We all know the feeling: after a long day, all you want is a night of rest. But, instead, you find yourself lying awake in bed. At some point, you are overcome by warmth. It’s as if suddenly you are too hot. Night sweating is a common issue that causes more than just soggy bed sheets; restless tossing and turning leaves you in want of deep, refreshing sleep.
During warm weather, the effects of sleeping hot can be further intensified as the temperature in your bedroom rises. Bedding that is too heavy and not breathable is also a culprit for night sweats. Regardless of the season outside, creating a comfortable “microclimate” in your bedroom is important to help you sleep through the night.
In addition to external factors such as improper eating habits in the evening or lack of a relaxing bedtime routine, our circadian rhythm and body temperature are interdependent to our sleep-wake cycle. The average human body temperature is around 98.6 degrees Fahrenheit. But, that temperature varies between individuals and is subject to natural fluctuations from day to day.
Our body temperature reaches its maximum in the early evening, and then decreases during the course of the night until it reaches its lowest point right before early morning. The difference between our bodies’ maximum and minimum temperature can be up to nearly 2 degrees Fahrenheit.

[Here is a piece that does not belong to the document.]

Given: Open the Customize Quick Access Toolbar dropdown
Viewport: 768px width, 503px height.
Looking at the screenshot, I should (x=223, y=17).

The reduction and regulation of our body temperature at night is vital to rejuvenating rest. While we sleep, the metabolism decelerates, muscle activity is reduced to a minimum, and excess heat generated by the previously more productive metabolism is released. The body lowers its core temperature to facilitate slower physiological processes.

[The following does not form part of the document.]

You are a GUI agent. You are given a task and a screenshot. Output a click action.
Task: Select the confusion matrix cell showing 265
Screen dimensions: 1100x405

Our biological default to cool ourselves down is sweating. When our sweat glands produce moisture, the evaporation of the liquid off the skin’s surface produces a cooling effect. When we are in bed, however, the heat released from our body often gets trapped and becomes excessive—so we are awoken by sweat-soaked sheets. Moreover, this extreme sweating cranks up the metabolism that should be getting its rest also!
Hot flashes and excessive sweating may also be symptoms of other conditions, so please remember to always consult your physician.